EXTRACT:
Respondents anticipate that clients will need employment preparation and placement services, skills development services, financial assistance and sustainability assistance, and technology resources in the near-, mid- and long-term.
In the short-term, clients will need childcare, transportation and food assistance, and high schoolers will need graduation support along with help clarifying post-secondary plans and financial assistance.
In the mid-term, clients will need workforce re-entry and employment assistance, immediate jobs and mental health counseling, as well as transportation help, according to survey results.
Our surveys offer a local perspective against other regional and national impact trends. More than 80% of small business executives report that their operations have been moderately or severely impacted by the pandemic, according to a Greater Houston Partnership survey of member small businesses conducted between April 20-21. About 25% of respondents reported shutting down whole or partial operations.
Gallup reported that polling conducted between April 1-14 showed a record-high of 25% of workers believe they are likely to be laid off within the next year.
Polling conducted by the Strada Education Network between April 15 and April 16, showed that 54% of Americans in the workforce have lost their jobs or income in the last month. According to the poll, 62% of Americans are worried that they will lose their jobs. Additionally, a significant proportion of Americans – 34% – think that if they lose their job they would need to obtain more education to find a comparable one.

DATA SECTION:

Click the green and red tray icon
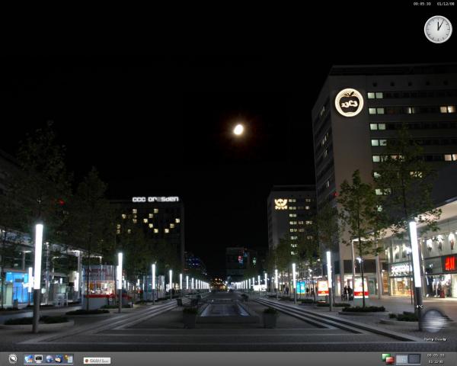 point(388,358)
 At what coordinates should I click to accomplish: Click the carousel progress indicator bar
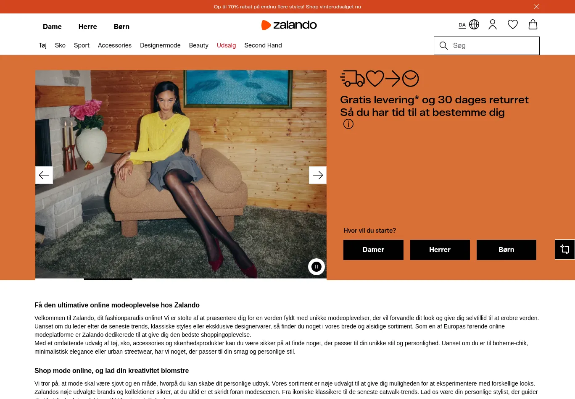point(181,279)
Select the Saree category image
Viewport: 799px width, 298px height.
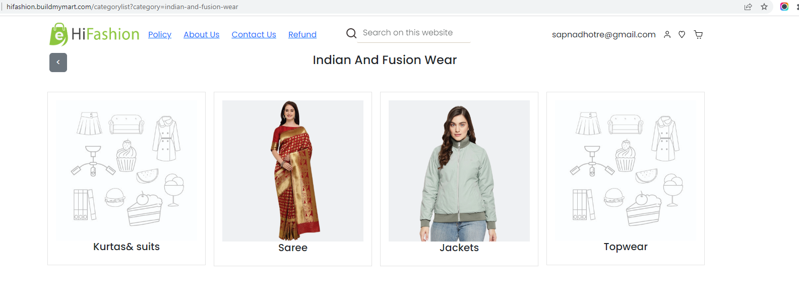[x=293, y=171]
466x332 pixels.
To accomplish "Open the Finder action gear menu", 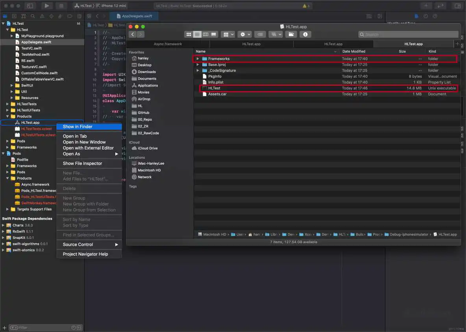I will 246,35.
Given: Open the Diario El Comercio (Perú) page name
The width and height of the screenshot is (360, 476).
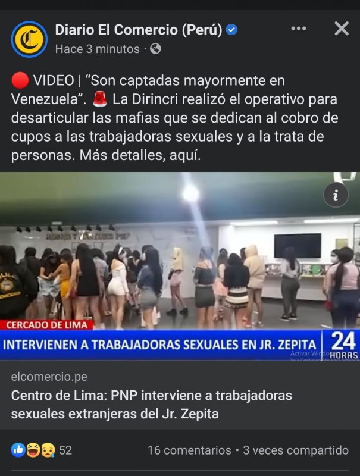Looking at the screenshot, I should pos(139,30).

---

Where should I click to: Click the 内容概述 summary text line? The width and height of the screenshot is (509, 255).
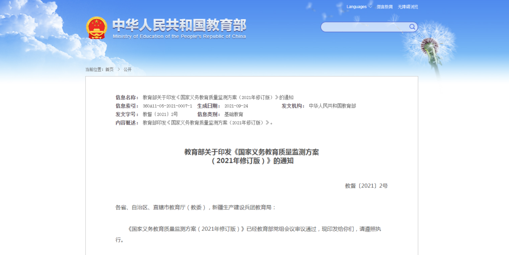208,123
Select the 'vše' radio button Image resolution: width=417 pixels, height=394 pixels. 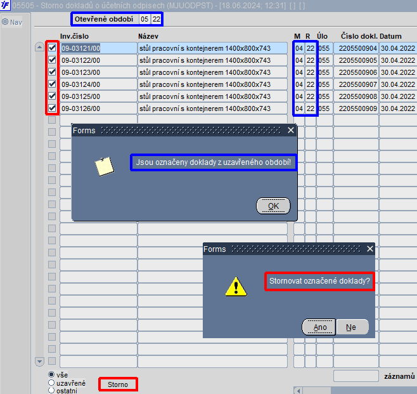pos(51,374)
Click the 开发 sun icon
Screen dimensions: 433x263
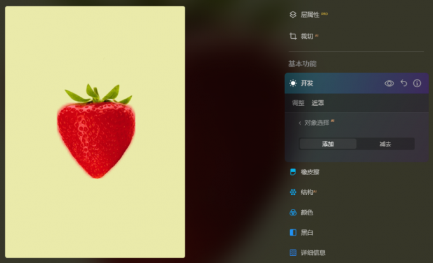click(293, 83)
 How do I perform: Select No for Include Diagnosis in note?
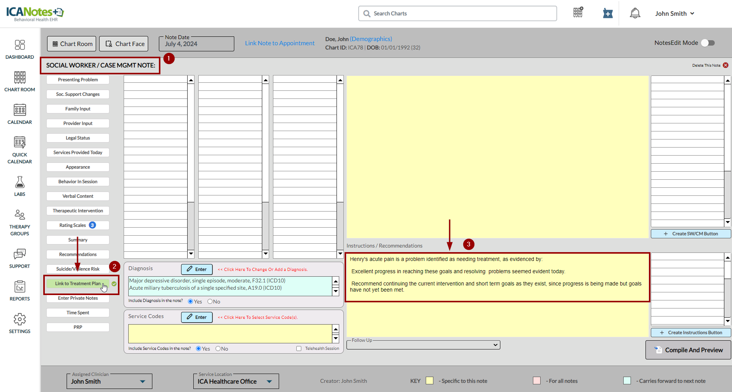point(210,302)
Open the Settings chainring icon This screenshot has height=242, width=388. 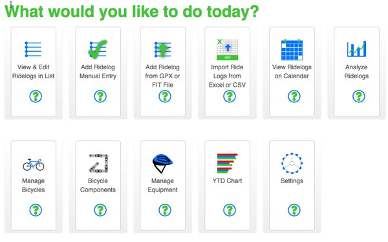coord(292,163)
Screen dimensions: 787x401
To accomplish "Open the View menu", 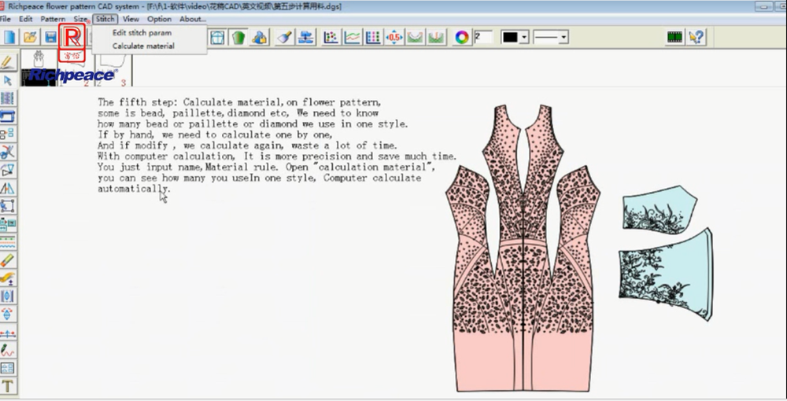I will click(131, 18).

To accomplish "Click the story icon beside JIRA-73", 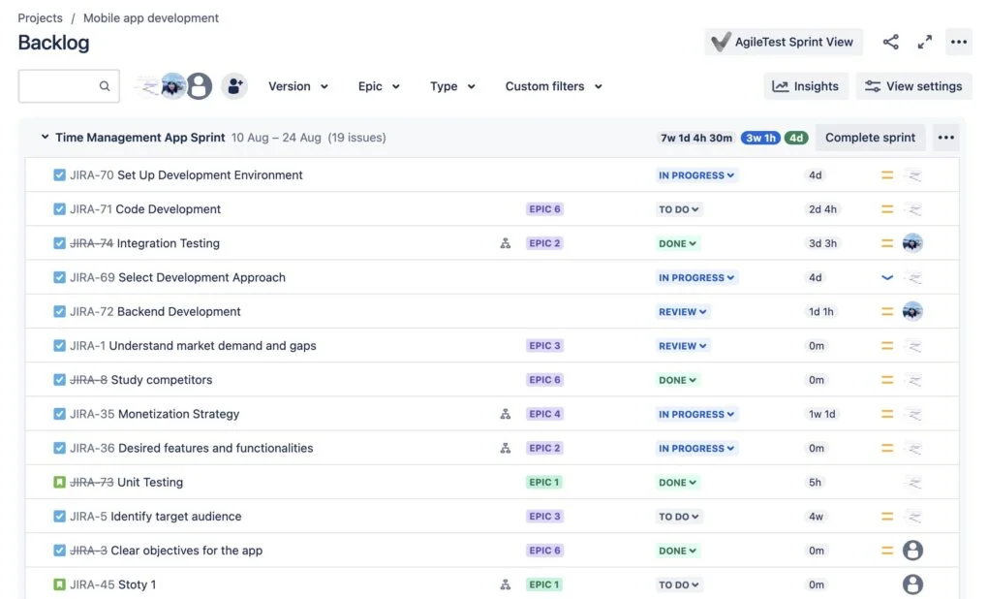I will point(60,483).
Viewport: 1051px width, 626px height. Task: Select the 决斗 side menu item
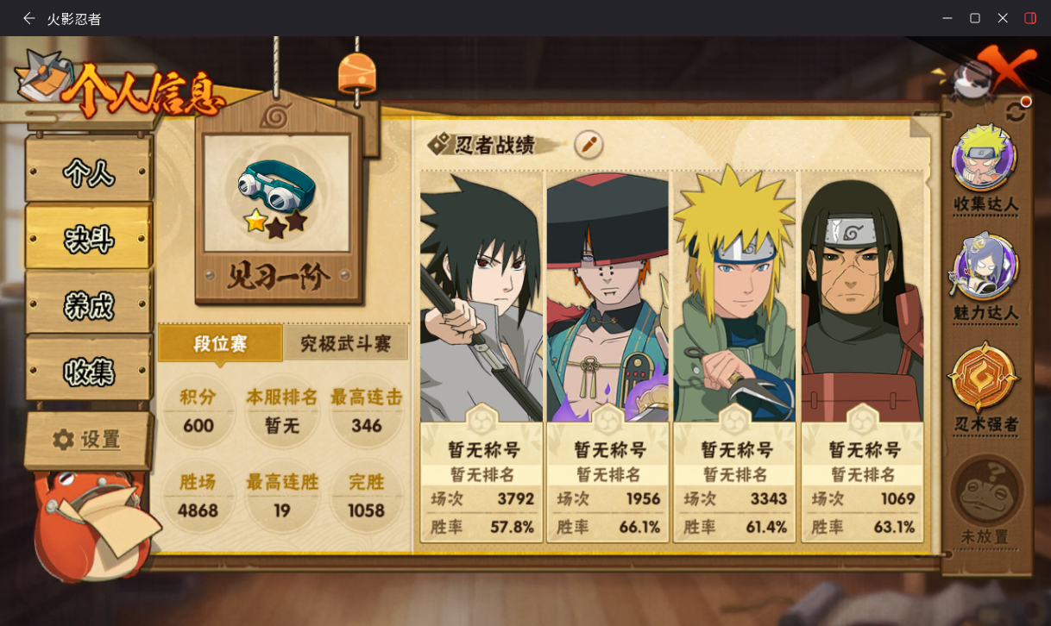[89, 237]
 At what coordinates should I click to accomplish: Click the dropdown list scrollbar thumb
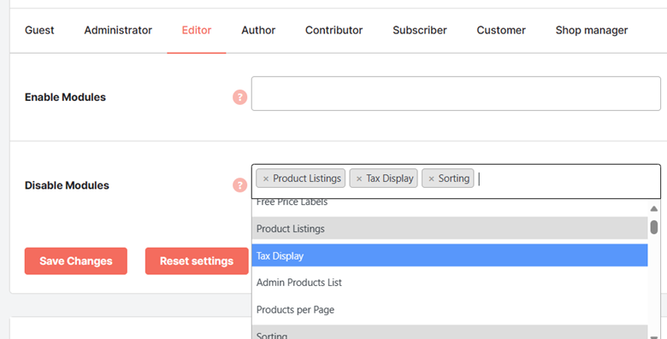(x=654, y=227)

--

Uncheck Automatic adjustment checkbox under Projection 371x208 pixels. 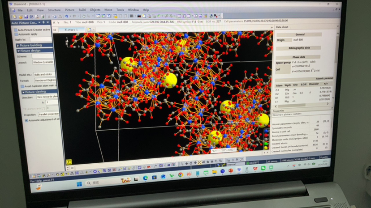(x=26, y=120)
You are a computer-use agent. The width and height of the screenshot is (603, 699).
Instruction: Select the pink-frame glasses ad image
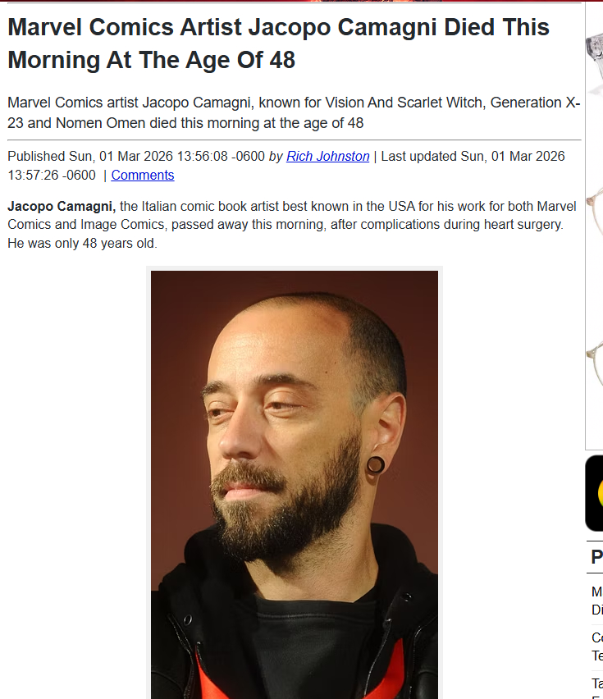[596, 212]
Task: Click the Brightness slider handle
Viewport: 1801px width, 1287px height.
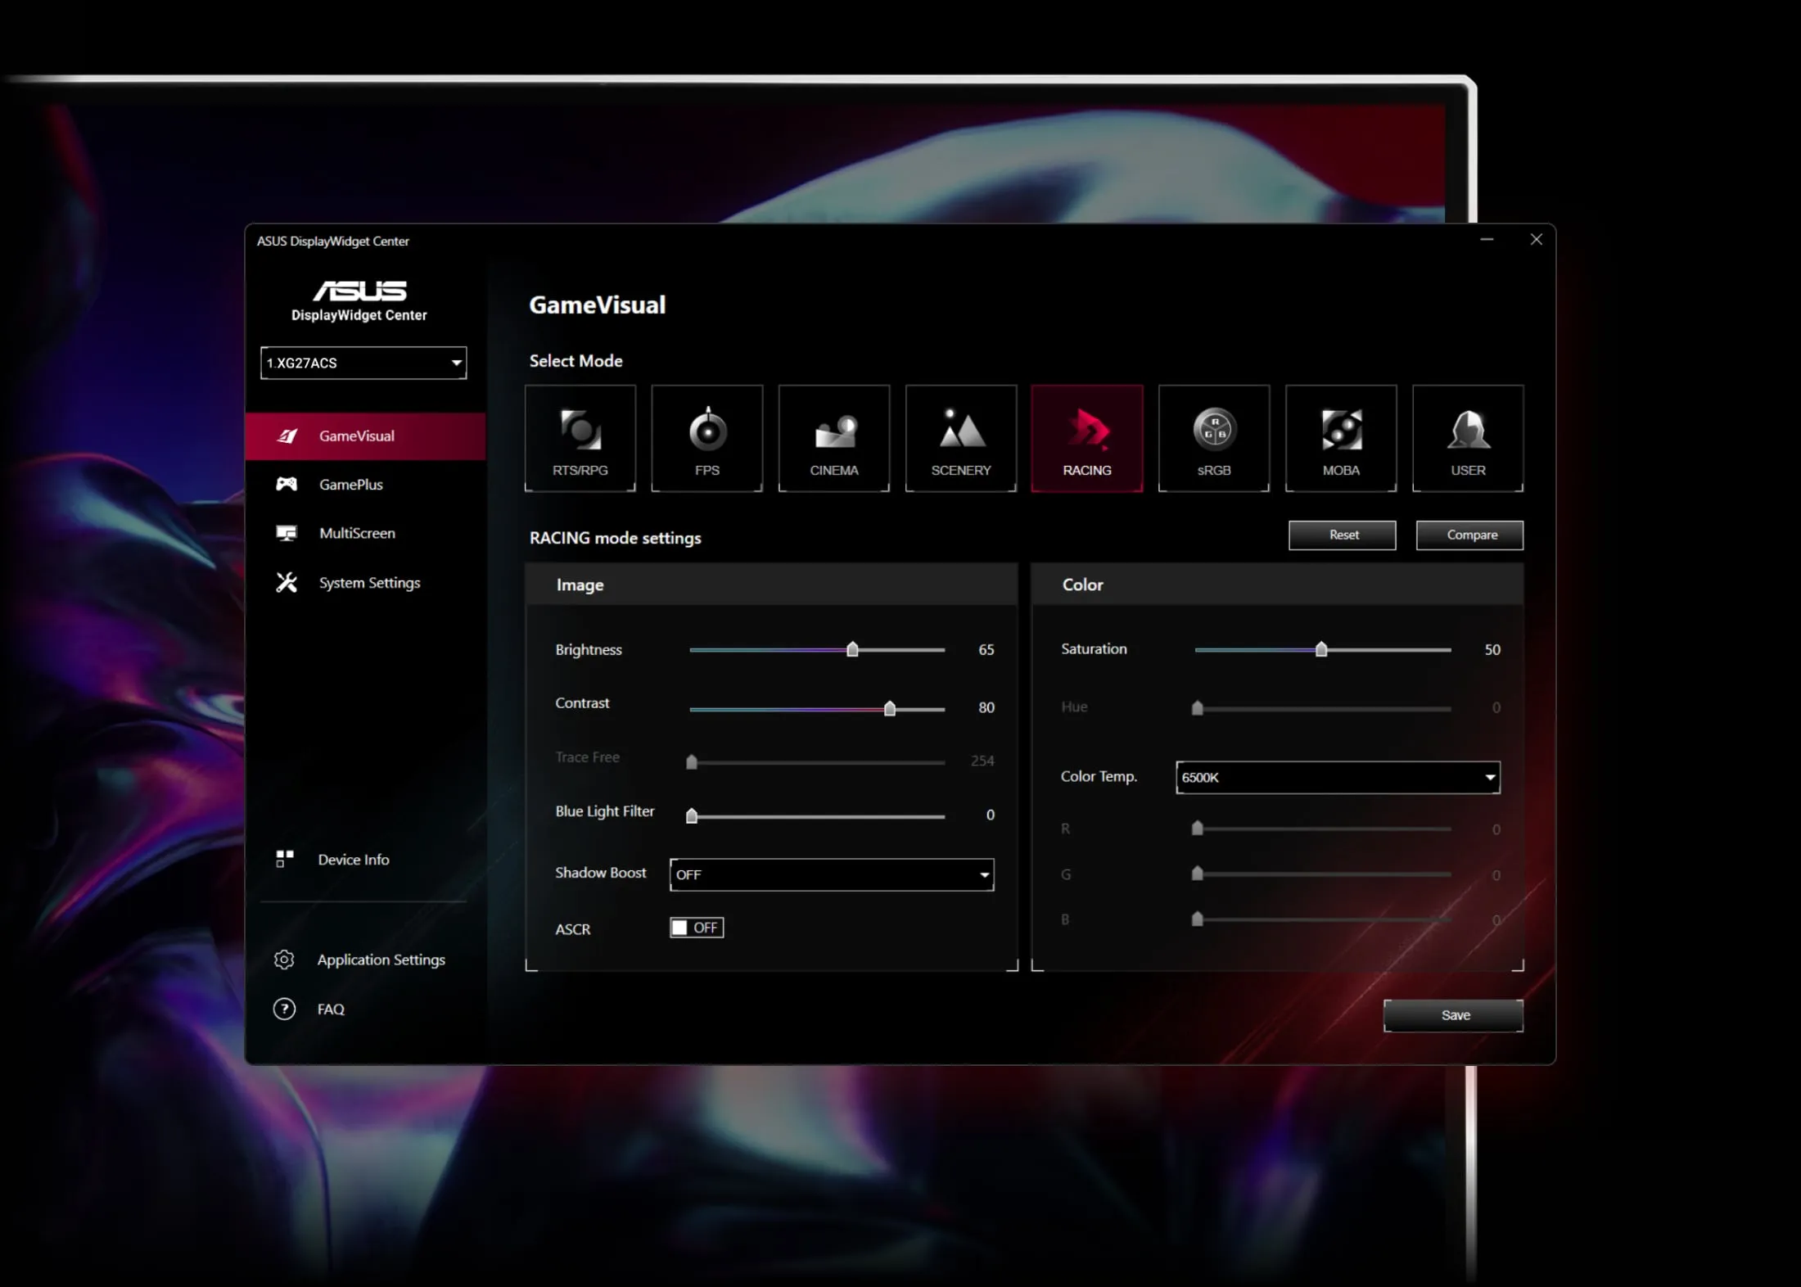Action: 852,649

QUESTIONS:
- a) How would you render this sentence from the workforce survey extract in Spanish: "Gallup reported that polling conducted between April 1-14 showed a record-high of 25% of workers believe they are likely to be laid off within the next year."?
- b) Does each statement agree with the workforce survey extract? Answer yes or no, quoting the words of the extract that decide it. (i) The Greater Houston Partnership surveyed its member small businesses between April 20 and 21. (ii) According to the Strada Education Network poll, 62% of Americans in the workforce have lost their jobs or income in the last month. (iii) Mental health counseling is named as a short-term client need.

RESULTS IN ORDER:
- a) Gallup informó que las encuestas realizadas entre el 1 y el 14 de abril mostraron un récord del 25 % de trabajadores que creen que probablemente serán despedidos en el próximo año.

- b)
(i) Yes: "according to a Greater Houston Partnership survey of member small businesses conducted between April 20-21"
(ii) No: "54% of Americans in the workforce have lost their jobs or income in the last month"
(iii) No: "In the mid-term, clients will need workforce re-entry and employment assistance, immediate jobs and mental health counseling"